START The data

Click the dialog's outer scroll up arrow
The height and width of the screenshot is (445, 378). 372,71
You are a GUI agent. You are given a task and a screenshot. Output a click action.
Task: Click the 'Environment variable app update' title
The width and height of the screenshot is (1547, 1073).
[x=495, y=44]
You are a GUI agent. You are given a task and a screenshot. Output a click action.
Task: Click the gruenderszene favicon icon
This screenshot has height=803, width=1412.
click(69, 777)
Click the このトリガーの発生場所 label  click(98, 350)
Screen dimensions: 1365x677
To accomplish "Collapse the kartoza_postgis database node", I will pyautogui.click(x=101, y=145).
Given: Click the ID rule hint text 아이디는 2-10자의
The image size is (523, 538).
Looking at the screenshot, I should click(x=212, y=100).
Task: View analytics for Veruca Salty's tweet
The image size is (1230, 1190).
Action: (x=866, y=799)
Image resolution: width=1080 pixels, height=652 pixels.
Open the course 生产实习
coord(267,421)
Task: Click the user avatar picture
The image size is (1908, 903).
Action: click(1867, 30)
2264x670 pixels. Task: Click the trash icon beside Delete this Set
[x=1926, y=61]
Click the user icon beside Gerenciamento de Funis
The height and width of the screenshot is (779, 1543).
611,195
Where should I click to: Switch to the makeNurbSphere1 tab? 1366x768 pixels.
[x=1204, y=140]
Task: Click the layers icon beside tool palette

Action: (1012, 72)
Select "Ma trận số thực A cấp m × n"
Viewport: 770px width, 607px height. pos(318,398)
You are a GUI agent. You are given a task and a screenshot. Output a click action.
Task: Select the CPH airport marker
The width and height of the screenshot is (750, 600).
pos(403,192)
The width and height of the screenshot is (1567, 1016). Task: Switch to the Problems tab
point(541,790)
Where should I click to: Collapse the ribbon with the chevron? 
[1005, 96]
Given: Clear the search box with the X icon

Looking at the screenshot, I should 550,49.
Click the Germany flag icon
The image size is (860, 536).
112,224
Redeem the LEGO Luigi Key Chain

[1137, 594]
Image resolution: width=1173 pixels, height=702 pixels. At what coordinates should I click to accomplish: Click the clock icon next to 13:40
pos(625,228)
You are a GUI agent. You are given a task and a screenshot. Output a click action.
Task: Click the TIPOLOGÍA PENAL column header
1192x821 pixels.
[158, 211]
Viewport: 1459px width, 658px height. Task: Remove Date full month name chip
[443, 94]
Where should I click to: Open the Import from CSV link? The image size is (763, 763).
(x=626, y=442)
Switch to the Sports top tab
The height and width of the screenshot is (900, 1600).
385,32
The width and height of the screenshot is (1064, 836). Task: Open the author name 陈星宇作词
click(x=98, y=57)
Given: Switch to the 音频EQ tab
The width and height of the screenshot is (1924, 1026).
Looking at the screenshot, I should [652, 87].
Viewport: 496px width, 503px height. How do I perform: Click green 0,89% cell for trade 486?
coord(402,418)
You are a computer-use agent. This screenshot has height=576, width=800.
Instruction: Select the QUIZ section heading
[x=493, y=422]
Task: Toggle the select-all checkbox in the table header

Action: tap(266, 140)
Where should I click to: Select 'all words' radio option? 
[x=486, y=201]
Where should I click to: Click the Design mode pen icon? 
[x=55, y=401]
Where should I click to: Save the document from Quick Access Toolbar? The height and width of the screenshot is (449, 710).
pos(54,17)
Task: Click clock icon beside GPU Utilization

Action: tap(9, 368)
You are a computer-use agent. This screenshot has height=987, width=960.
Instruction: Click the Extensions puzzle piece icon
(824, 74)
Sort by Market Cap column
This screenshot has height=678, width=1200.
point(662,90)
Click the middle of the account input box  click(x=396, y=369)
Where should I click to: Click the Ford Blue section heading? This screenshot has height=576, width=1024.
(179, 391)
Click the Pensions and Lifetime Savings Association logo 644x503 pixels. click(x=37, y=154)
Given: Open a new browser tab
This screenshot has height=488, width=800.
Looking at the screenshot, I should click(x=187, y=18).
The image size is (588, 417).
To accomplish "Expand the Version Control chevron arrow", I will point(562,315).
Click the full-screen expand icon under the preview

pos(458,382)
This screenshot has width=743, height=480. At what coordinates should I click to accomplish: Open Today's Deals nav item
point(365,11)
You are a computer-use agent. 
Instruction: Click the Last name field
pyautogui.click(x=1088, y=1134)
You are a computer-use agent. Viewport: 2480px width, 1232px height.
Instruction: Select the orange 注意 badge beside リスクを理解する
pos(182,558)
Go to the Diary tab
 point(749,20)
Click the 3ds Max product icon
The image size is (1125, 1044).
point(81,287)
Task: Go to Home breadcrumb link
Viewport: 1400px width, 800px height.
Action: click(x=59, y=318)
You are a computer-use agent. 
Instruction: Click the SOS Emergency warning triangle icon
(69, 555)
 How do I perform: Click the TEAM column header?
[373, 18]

END The data

◆ Work to complete
Repeat the material above exactly, beginning with its first line and ending with the line that holds "Given: Click the", and leave out everything else.

◆ Solution to this exercise
Click the dialog's outer scroll up arrow
The height and width of the screenshot is (445, 378). 372,71
You are a GUI agent. You are given a task and a screenshot. Output a click action.
Task: Click the 'Environment variable app update' title
The width and height of the screenshot is (1547, 1073).
[x=495, y=44]
You are a GUI agent. You are given a task and a screenshot. Output a click action.
Task: Click the gruenderszene favicon icon
This screenshot has height=803, width=1412.
click(69, 777)
Click the このトリガーの発生場所 label  click(98, 350)
Screen dimensions: 1365x677
To accomplish "Collapse the kartoza_postgis database node", I will pyautogui.click(x=101, y=145).
Given: Click the ID rule hint text 아이디는 2-10자의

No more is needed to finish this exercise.